Disclosed is a method for transparent aggregation of arbitrary client signals by a synchronous optical network/synchronous digital hierarchy (SONET/SDH) multiplexer. Benefits include improved performance, improved ease of manufacturing, improved design flexibility, and improved power performance.

Background

              High-speed digital transmission systems are often tasked to transport a number of client signals through a single high-capacity medium using time division multiplexing (TDM). A simplified block diagram illustrates the conventional approach  (see Figure 1). Two multiplexer/demultiplexer stages concentrate 64 parallel data lines of a layer-2 transport system to one line for transmission through a fiber.

              The four client signals in this example are output by the layer-2 devices, such as a SONET framer or an optical terminal node (OTN) digital wrapper. The output is through 4 X 16 synchronous data lines. The output is then multiplexed by 16 by the four first-stage multiplexer devices. A second multiplexer stage processes the output by four to the 1-bit serial transmission format. An issue with this solution is the synchronicity of the four streams (which may run at 10 Gbit/s) that are required by the second stage multiplexer for error free take-over of the data. Unacceptable amounts of phase variations may appear at the outputs of the four first-stage multiplexers, due to different temperature, supply voltage, process, or aging variations. The result may be most critical and may even result in an impossible system design.

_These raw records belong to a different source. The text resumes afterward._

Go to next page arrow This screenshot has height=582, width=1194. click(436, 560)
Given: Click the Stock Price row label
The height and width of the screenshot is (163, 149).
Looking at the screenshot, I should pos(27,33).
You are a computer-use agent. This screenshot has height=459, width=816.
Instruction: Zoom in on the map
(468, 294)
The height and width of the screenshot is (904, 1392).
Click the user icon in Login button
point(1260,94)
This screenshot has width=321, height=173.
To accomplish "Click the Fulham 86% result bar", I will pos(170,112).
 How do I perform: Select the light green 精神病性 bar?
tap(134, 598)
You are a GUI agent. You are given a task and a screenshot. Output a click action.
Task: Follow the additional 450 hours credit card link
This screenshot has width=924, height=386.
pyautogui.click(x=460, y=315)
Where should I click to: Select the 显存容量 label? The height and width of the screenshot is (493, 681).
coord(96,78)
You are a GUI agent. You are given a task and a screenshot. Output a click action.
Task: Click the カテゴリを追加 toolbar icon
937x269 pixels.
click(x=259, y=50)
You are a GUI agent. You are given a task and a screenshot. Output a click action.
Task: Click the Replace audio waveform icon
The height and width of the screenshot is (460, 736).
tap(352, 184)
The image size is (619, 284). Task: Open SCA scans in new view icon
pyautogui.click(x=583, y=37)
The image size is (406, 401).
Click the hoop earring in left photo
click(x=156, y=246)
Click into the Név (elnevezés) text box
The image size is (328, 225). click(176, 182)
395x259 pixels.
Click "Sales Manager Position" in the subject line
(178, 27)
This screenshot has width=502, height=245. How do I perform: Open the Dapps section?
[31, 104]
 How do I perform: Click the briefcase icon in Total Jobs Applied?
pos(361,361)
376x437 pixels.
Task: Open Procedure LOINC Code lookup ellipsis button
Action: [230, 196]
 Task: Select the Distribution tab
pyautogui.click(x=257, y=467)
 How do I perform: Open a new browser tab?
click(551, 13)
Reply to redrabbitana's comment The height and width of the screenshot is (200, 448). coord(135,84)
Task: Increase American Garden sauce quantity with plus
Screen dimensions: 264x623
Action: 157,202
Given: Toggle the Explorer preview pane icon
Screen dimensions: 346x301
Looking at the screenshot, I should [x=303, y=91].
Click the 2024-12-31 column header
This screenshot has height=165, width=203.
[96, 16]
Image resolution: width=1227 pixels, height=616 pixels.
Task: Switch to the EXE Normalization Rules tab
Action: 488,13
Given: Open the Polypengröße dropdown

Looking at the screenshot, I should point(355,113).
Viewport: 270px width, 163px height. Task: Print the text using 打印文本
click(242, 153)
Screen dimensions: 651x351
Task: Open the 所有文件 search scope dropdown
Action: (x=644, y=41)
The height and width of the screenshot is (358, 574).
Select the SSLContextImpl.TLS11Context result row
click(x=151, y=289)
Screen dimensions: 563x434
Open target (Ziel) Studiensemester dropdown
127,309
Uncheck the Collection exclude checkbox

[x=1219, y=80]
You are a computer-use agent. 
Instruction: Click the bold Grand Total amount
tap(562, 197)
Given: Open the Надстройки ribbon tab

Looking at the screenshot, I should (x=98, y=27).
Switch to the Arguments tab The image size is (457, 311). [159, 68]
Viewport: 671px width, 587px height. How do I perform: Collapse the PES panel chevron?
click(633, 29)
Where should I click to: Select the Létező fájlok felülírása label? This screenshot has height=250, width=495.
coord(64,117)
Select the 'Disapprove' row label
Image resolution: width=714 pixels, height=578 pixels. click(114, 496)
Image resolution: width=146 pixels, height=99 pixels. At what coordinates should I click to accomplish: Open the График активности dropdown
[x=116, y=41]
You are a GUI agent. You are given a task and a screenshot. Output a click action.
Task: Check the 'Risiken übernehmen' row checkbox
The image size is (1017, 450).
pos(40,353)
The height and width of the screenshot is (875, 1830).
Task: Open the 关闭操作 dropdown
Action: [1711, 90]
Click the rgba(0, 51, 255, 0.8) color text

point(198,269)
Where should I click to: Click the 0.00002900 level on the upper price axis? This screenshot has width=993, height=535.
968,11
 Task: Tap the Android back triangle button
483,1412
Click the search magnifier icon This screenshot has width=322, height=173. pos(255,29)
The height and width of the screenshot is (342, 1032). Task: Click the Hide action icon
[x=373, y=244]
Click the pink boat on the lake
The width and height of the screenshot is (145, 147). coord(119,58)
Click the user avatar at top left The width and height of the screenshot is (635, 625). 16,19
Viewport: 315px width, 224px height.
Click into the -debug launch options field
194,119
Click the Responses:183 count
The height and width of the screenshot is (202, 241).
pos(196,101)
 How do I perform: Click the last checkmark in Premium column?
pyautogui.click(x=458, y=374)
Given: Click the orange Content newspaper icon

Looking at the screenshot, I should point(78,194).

              One way to make system design easier is to lower the rate at the synchronous inputs of the second stage multiplexer using a by-sixteen device instead of a by-four device (see Figure 2). This alternative has the same disadvantage as the first approach. The data input for the second stage multiplexer is the output from four different stage-one multiplexer devices.

General description

              The disclosed method uses a modified multiplexer/demultiplexer function of a SONET/SDH layer-2 device to aggregate arbitrary, but synchronous, client signals for transparent transport through a common medium.

Advantages

              The disclosed method provides advantages, including:

•             Improved performance due to 16 x 4-to-1 multiplexer and 16 x 1-to-4 demultiplexer integrated into one package replacing up to 8 conventional physical-layer devices

•             Ease of manufacturing due to the reuse/modification of an already integrated hardware function

•             Improv...